## Learning objectives

After the lesson the learner should:

• Be able to combine axis-based reductions, broadcasting and indexing to implement a simple clustering algorithm.
• Understand what are the advantages of vectorisation and when to use or not use it.

K-means is a simple algorithm to cluster data – that is to identify groups of similar objects based only on their properties. The algorithm is best-illustrated by the following graph.

We first need to load sample. If you haven’t done some before you can download it from here.

>>> data = np.loadtxt('kmeans_data.csv')
>>> data.shape
(30, 2)

To visualise the data we can use the scatter function from matplotlib package:

>>> import matplotlib.pyplot as plt
>>> plt.scatter(data[:, 0], data[:, 1], s=40)
>>> plt.show()

Since, we are going to build up the example gradually. Let us put the commands in a script:

import numpy as np
import matplotlib.pyplot as plt

# plot
plt.scatter(data[:, 0], data[:, 1], s=40)

### Initialisation

In the first step of the algorithm we need to initialise the centers of the clusters. We will initialise them randomly but consistently with the mean and standard deviation of the data:

K = 3
centroids = np.random.randn(K, 2)

To center the cluster centroids on the data it’s better to normalise to the mean and standard deviation of the data:

centroids = centroids * np.std(data, 0)
centroids = centroids + np.mean(data, 0)

Let’s now plot the data and the random cluster centers on the same figure:

plt.scatter(data[:, 0], data[:, 1], s=40)
plt.scatter(centroids[:, 0], centroids[:, 1], c=np.arange(3), s=100)

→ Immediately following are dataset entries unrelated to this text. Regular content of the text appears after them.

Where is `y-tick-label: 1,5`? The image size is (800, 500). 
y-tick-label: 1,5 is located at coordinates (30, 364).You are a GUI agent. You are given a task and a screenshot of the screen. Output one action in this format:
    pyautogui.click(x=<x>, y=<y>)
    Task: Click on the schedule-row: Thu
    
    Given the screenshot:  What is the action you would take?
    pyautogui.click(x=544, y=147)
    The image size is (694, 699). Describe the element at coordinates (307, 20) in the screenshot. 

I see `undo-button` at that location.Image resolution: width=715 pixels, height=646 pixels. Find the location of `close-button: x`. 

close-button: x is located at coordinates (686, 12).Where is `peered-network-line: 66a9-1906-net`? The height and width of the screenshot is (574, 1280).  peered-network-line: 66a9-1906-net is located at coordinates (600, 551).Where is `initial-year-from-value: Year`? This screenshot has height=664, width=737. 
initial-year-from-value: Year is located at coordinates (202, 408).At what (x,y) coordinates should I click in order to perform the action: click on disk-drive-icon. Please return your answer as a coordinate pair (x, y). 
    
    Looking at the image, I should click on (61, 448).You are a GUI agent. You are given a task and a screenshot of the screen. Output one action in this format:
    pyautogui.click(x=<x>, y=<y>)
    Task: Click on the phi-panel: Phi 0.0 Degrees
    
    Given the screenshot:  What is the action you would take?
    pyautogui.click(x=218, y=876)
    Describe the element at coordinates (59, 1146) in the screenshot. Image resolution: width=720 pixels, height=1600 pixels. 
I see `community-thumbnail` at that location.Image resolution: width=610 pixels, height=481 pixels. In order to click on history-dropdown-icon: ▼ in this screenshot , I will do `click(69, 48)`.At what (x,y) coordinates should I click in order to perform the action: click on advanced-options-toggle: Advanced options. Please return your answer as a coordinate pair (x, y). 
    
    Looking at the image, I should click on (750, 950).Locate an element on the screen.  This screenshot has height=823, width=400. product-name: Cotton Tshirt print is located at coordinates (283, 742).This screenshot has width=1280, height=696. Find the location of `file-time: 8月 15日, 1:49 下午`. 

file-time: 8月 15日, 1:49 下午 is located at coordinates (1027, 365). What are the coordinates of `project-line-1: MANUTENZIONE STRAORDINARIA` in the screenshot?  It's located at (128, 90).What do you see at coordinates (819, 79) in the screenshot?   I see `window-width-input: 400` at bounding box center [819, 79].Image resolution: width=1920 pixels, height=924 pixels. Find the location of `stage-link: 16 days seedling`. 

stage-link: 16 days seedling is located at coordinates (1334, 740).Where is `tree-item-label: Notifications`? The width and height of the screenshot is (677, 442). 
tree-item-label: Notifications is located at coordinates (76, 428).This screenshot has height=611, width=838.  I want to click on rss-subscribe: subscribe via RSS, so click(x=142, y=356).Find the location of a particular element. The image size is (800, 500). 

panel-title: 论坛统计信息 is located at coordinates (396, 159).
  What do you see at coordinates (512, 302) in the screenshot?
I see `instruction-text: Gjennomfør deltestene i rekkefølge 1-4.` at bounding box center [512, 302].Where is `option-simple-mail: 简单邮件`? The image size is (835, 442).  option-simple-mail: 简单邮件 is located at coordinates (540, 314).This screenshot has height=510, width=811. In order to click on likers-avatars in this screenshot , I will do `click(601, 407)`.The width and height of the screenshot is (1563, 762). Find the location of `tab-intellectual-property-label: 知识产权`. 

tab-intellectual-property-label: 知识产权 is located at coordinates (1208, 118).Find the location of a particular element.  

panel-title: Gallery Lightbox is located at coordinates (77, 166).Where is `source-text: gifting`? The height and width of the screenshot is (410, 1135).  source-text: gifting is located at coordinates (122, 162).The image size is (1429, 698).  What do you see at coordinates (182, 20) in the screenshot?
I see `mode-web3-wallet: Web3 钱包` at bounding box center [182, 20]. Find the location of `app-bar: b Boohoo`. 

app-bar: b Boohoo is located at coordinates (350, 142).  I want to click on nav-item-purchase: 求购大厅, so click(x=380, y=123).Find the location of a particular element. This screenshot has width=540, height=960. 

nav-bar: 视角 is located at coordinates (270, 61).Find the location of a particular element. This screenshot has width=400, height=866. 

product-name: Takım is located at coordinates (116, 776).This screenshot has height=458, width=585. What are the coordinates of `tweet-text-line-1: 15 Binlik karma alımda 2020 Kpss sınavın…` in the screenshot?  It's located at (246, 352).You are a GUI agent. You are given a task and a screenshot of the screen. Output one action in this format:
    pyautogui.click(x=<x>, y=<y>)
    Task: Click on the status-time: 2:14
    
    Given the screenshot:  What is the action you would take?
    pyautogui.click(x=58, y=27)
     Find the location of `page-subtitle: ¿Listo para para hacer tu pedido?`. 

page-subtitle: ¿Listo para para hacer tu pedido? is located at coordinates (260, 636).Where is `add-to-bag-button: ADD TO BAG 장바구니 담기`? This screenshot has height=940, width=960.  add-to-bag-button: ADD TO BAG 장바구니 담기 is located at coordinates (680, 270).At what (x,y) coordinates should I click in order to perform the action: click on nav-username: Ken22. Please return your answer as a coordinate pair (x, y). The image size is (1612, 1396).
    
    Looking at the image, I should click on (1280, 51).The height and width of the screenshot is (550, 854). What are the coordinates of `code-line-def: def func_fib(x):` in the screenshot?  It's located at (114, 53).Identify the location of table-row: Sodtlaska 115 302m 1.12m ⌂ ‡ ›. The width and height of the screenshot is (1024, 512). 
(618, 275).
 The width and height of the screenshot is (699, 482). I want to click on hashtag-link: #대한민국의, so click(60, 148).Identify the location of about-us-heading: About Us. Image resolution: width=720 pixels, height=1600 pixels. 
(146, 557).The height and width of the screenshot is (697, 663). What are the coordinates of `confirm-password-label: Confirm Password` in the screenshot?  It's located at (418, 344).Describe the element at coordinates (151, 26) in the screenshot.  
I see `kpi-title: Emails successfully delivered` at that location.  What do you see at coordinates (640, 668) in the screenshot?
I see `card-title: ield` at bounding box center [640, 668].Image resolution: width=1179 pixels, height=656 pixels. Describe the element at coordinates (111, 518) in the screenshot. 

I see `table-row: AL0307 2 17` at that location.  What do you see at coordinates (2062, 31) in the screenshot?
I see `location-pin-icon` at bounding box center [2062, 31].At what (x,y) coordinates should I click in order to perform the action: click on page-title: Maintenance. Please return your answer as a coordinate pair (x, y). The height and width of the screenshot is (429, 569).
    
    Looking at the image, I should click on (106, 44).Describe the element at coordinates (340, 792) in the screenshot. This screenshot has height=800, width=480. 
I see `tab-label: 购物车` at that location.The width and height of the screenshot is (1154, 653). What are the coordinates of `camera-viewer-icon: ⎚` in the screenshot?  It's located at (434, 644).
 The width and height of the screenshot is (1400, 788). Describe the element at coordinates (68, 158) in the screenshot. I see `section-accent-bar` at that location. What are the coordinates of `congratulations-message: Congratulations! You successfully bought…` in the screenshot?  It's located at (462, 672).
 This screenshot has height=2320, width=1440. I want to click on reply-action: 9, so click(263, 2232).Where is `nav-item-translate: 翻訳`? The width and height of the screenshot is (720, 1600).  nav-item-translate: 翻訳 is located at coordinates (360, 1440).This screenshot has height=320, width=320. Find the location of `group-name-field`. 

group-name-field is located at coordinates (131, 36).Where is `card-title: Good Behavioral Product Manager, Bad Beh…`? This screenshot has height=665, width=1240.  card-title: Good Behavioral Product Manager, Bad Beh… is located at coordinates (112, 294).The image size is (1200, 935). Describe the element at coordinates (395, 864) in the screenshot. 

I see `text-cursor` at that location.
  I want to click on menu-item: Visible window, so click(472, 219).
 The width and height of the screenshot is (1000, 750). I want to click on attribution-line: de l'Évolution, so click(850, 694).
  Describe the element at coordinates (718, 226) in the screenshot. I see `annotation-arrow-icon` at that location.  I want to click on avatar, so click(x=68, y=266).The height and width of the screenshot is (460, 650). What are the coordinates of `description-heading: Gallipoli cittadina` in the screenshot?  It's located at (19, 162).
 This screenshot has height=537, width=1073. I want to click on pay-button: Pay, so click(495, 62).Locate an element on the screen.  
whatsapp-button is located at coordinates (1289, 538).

Now you can copy-and-paste these lines into the script. You may find the %history command of ipython console useful.

## Find closest centers

Calculate the Euclidean distance between all data points to each of the center and then find the index of the closest center.

We now need to assign each point to the closest cluster center. First, we will calculate the Euclidean distance of each point to each of the centers. For this we can use the broadcasting:

deltas = data[:, np.newaxis, :] - centroids
distances = np.sqrt(np.sum((deltas) ** 2, 2))

For each data point we find the center with minimum distance. We can use the argmin method with the axis argument:

closest = distances.argmin(1)

Now we plot the centroids and data points with the color-code reflecting cluster membership:

plt.scatter(data[:, 0], data[:, 1], s=40, c=closest)
plt.scatter(centroids[:, 0], centroids[:, 1], c=np.arange(3), s=100)

## Cluster center

Given the array of cluster assignments closest calculate the center coordinates of the first cluster cluster (index 0).

To calculate new centers of the clusters, we average all points belonging to that cluster. We can use a boolean mask. For example, to calculate the center of a cluster 0 we will use the following instruction:

data[closest==0, :].mean(0)
array([ 2.90695091,  2.52099101])

To repeat it for all clusters we can use a for loop or list comprehension. Since the number of clusters is usually much smaller than the number of data points, this for loop won’t affect the performance of our algorithm:

centroids = np.array([data[closest == i, :].mean(0) for i in range(3)])

Lets check the positions of new centers and assignment of points to clusters.

### Iterations

Now we can repeat the steps of assigning point to clusters and updating the cluster centers iteratively and watch the progress of the algorithm:

for iteration in range(5):
# assign points to clusters
deltas = data[:, np.newaxis, :] - centroids
distances = np.sqrt(np.sum((deltas) ** 2, 2))
closest = distances.argmin(1)

# calculate new centroids
centroids = np.array([data[closest == i, :].mean(0) for i in range(3)])

## Stopping criterion

After each iteration test whether any point changes their cluster membership. Stop the algorithm if convergence was reached i.e. clusters do not change after the re-assignment step.

### Putting it all together

Our final script will look as the following:

import numpy as np
import matplotlib.pyplot as plt

# randomly initalize the centroids
K = 3
centroids = np.random.randn(K, 2)
centroids = centroids * np.std(data, 0)
centroids = centroids + np.mean(data, 0)

for iteration in range(5):
# assign points to clusters
deltas = data[:, np.newaxis, :] - centroids
distances = np.sqrt(np.sum((deltas) ** 2, 2))
closest = distances.argmin(1)

# calculate new centroids
centroids = np.array([data[closest == i, :].mean(0) for i in range(3)])

# plot
plt.scatter(data[:, 0], data[:, 1], s=40, c=closest)
plt.scatter(centroids[:, 0], centroids[:, 1], c=np.arange(3), s=100)

plt.show()

## Choice of K

Check whether the algorithm works for any K. Try using K > 3. What happens then?

## Memory or speed

Replace the assignment and calculation of new clusters with a for loop. Which implementation would be preferable for small (few observations and dimensions) and which for large datasets (large number of observations and dimensions).